I should add that I experienced this problem with 2.0.53 - I have also upgraded
to 2.0.54.

(In reply to comment #6)
> I am also noticing this problem on Solaris 8 - I am using Sun's OpenSSL package
> that is installed as part of their Crypto Accelerator 1000 hardware, worker
> threads, and the following rules defined:
> 
> ./configure \
> --enable-so \
> --with-mpm=worker \
> --enable-mods-shared=most \
> --enable-ssl \
> --with-ssl=/opt/SUNWconn/crypto \
> --enable-dav \
> --enable-so \
> --enable-deflate \
> --enable-proxy=static \
> --enable-proxy-http=static \
> --enable-nonportable-atomics=yes 
> 
> I did not have AcceptMutex or SSLMutex defined in my httpd.conf, so I defined
> them as:
> 
> AcceptMutex pthread
> SSLMutex sem
> 
> I should have defined the SSLMutex anyway since I'm using SSLSessionCache - my
bad.
> 
> I'm testing the change of AcceptMutex and will report back.
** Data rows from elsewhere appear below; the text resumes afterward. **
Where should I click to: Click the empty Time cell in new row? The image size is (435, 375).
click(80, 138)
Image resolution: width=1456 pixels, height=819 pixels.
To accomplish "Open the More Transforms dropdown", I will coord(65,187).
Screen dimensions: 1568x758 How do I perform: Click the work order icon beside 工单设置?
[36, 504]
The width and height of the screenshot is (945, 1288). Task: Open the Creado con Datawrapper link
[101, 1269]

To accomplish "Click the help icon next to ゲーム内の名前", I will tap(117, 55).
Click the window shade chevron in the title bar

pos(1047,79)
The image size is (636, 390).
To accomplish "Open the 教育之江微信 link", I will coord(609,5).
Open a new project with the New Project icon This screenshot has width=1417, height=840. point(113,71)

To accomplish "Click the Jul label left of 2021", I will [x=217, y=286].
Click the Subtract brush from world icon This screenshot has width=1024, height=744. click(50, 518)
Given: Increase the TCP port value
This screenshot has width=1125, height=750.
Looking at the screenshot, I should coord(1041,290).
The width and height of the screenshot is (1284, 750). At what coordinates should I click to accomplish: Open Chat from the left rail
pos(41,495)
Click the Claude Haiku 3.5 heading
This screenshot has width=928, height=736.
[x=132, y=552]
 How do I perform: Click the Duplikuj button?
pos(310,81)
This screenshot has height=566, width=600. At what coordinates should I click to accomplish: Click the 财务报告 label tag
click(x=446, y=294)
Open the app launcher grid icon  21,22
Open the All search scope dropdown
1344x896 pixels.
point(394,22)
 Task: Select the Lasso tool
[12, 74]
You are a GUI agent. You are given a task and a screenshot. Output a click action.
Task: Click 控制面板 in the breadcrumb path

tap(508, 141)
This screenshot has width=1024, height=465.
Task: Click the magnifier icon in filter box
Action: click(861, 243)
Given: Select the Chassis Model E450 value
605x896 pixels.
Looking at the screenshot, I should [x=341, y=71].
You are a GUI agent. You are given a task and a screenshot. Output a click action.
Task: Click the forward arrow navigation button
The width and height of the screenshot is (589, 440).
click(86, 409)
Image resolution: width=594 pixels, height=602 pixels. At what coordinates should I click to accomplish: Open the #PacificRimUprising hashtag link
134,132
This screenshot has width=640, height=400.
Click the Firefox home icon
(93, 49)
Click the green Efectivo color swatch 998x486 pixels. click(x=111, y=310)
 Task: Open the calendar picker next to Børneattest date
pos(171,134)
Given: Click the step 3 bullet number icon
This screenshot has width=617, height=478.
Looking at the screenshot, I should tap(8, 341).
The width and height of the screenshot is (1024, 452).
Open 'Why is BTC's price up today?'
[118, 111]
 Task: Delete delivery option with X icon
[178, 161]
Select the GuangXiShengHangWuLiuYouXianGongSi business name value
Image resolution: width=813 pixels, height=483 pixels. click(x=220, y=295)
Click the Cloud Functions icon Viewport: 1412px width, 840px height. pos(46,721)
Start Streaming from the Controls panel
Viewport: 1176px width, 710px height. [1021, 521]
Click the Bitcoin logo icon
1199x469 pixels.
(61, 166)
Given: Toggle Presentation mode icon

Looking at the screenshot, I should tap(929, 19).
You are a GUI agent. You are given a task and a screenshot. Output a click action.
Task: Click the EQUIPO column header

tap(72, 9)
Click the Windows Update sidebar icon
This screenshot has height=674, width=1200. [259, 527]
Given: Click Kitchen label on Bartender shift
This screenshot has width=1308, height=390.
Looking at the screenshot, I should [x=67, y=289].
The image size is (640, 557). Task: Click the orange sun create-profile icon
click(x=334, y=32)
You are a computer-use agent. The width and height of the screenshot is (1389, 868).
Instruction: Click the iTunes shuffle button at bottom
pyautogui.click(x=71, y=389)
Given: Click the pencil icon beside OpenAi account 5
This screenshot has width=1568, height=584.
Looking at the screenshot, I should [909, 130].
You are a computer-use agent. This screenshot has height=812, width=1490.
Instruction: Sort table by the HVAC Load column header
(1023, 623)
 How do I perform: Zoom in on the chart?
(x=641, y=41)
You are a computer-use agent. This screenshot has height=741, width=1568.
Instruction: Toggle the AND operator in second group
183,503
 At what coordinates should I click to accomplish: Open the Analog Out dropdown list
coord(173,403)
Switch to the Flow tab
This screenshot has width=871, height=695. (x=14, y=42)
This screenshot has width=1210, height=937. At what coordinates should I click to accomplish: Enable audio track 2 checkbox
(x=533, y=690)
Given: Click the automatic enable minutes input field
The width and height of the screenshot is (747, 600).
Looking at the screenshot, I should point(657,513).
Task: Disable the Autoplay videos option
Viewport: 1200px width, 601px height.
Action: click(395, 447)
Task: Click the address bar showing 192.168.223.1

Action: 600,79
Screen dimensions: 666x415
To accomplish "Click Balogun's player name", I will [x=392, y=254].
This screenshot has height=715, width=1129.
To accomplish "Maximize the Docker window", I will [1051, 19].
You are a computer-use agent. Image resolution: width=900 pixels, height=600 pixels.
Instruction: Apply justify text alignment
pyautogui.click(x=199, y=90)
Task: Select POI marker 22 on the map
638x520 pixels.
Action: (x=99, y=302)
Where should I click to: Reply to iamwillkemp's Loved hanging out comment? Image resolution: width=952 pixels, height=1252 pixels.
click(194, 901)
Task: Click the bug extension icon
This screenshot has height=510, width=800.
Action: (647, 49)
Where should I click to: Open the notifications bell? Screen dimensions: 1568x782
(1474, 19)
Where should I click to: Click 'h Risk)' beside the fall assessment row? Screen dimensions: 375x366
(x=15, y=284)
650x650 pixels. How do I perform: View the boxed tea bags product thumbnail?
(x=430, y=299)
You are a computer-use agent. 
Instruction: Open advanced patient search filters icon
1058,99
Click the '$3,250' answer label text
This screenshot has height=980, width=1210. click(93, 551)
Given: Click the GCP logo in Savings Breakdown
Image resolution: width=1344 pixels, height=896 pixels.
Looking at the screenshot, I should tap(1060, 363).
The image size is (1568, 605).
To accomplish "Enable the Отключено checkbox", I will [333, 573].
Comment 8 Joe Orton 2005-10-28 18:00:23 UTC

The current default is deemed to be the best trade-off, it's not clear what
there is left to change here.   Since:

1) this issue was mostly seen by people using a particular third-party module
2) it was also seen by people using 1.3
3) it only happens on Solaris

I'd guess this is either something to do with a third-party module doing
something weird, or some system tuning issue.  (1) and (3) can be eliminated
from enquiries by taking up a support issue with the appropriate vendors.